▶ **Collected data**
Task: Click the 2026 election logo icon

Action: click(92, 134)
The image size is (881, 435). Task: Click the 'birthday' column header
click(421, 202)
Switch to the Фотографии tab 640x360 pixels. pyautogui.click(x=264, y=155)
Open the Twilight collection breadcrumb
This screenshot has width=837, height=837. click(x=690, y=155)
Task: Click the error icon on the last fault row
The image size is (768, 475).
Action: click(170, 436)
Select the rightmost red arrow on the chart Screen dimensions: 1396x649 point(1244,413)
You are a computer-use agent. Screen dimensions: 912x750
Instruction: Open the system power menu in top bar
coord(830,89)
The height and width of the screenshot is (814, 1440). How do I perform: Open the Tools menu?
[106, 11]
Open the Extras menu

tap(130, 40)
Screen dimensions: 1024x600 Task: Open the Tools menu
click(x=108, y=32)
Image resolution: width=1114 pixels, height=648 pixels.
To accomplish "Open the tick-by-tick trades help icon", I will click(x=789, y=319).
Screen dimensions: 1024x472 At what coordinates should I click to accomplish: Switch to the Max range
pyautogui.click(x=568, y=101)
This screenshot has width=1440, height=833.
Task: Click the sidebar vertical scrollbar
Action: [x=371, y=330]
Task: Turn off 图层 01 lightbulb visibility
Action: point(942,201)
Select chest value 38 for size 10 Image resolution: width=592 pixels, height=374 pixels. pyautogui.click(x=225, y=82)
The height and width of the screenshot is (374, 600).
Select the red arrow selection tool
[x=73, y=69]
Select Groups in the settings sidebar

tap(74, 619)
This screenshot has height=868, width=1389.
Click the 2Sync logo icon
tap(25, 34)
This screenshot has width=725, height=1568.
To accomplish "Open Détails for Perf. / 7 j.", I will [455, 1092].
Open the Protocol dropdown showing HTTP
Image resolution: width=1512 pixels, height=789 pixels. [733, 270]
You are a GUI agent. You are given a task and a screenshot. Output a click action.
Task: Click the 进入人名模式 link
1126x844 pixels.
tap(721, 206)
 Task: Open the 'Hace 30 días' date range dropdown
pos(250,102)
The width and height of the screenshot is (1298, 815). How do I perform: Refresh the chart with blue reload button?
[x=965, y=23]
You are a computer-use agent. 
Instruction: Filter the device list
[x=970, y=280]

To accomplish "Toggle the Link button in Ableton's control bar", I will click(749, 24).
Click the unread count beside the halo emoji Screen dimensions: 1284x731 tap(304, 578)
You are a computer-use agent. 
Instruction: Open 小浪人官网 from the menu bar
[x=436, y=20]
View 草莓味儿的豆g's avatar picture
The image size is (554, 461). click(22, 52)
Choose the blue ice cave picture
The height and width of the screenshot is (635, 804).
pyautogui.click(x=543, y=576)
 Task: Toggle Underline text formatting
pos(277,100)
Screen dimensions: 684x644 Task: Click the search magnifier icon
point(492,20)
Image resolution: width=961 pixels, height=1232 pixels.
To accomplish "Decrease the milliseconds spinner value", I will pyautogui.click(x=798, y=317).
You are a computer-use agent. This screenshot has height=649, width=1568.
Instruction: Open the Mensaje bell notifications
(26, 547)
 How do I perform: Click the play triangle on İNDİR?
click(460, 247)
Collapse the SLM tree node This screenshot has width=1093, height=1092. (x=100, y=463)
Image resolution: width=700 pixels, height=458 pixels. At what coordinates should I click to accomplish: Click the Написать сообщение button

▶ **Your instructions**
Copy every line from the data that includes the string "will".

▶ **Exercise output**
To accomplish "Open the tick-by-tick trades help icon", I will click(x=789, y=319).
To accomplish "Open Détails for Perf. / 7 j.", I will [455, 1092].
To accomplish "Toggle the Link button in Ableton's control bar", I will click(749, 24).
To accomplish "Decrease the milliseconds spinner value", I will pyautogui.click(x=798, y=317).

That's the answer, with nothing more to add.